A bowler sprinting down 20 or more yards with a ferocious look to tremble the heart of a weak-kneed batsman, letting go the ball at the moment of delivery at a great pace exceeding 85 miles-per-hour, bowling the batsman out with stumps cartwheeling a distance, is the type of spectacle that those backing the fielding side paid their money to witness.
It’s just not the same as a hurried defensive prod and the ball spooning up into the air for the fieldsman to take a catch. A wicket has fallen in both types of dismissals, but the tumbling stump is more exciting than the simple catch.
Of course it is all part of the game. Moreover, the catch, regardless of how simple it may be, whether the keeper doesn’t have to move and takes it waist-high, or dives full-length to his left and snatches it in one glove stunningly, a couple of inches off the ground. The batsman is out and does not have to trouble the fielding team again nor the scorers!
And the same thing goes for the spinner who is working feverishly to flummox a batsman into mis-timing his drive or calculating the wrong length, the ball leaping high into the air by his playing the wrong stroke, only for the ball to be dropped.
The fieldsmen are there for tactical reasons, to prevent runs from being scored and to assist in getting rid of batsmen.
This brings me to my theme. For the past few years, including 2020 when the Trinidad & Tobago Red Force (TTRF) placed a welcome second in a curtailed season, I’ve heard time and time again, ad nauseam, from the coaches and managers that too many catches had been dropped. And to think that two of the best fieldsmen in the world, Dwayne Bravo and Kieron Pollard, are from TTRF!

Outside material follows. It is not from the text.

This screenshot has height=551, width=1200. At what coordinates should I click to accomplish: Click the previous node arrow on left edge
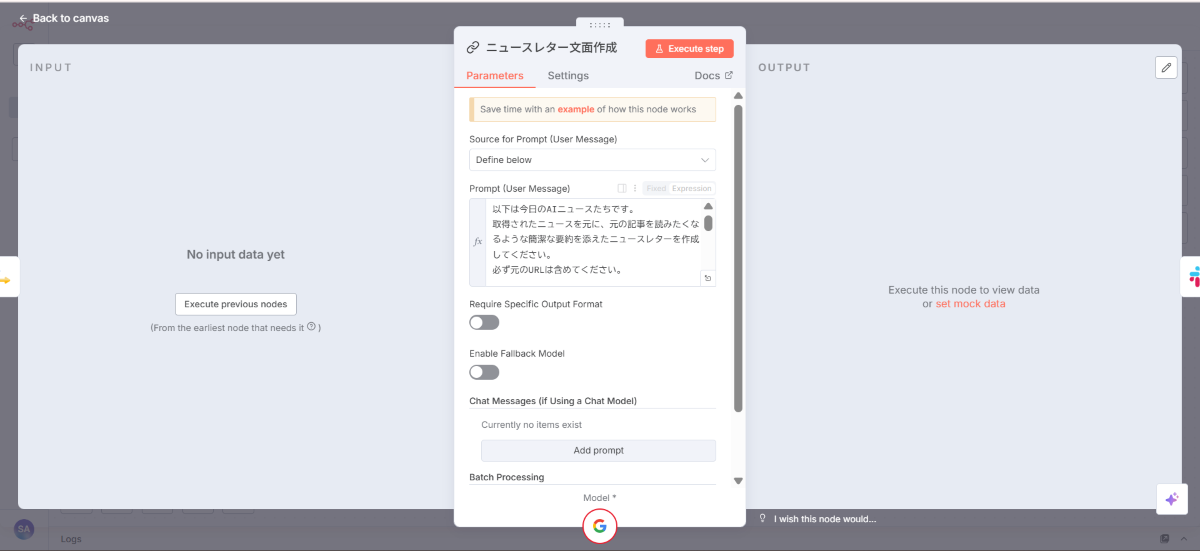click(x=6, y=280)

It is so disheartening for any team to spill catches. It breaks the bowler’s heart after all his sweating and straining to make his plan work; it frustrates the captain who engineered his bowling changes to rip out the stubborn batsman plus discourages the other fieldsmen, having witnessed a lost opportunity never to be regained. Sometimes, a great attempt is forgiven, as the actual crack at the chance helps lift the spirit of the team, however, the lackadaisical effort is the danger. Consequently, I get the feeling that these poor, overall performances by the TTRF over the past few years, can be directly linked to the definite gifting of opposing batsmen more than one innings in the middle because of sloppy catching.
The coach of the team has the responsibility of correcting this fault and should not ignore it, or at best, do not complain about it. Appropriately, he must ensure his batsmen have enough time in the nets practising, in order to be successful in a game, plus his bowler must bowl many overs in the nets to be worthy of prying batsmen out.
It’s no different with fieldsmen that they have catches taken in practice over and over again to win matches. Whatever they’re doing now is not enough!
Every catch that is dropped is one extra wicket the bowling team must take. Instead of ten wickets it goes to 11 and then to 12 increasingly with every catch that is dropped!
All victorious cricket sides ever, have been made so by their phenomenal fielding and catching. And regardless of how well their players’ bat or bowl, without top-class ground fielding and catching, success would never attach itself to its team.
Because of the sad circumstances we have found ourselves in with the march of the coronavirus, the home-based cricketers should find whatever little space they can and practise catching.
Any type of ball, cricket, tennis, golf, they all help with hand/eye coordination. I recommend the tennis ball as it’s easier on the hands and more difficult to catch than the cricket ball.
The golf ball also comes back at you quicker off the wall. Reflexes will improve hence you’ll become sharper! Make up games against yourself. Give yourself targets. Catching practice also helps with one’s batting prowess.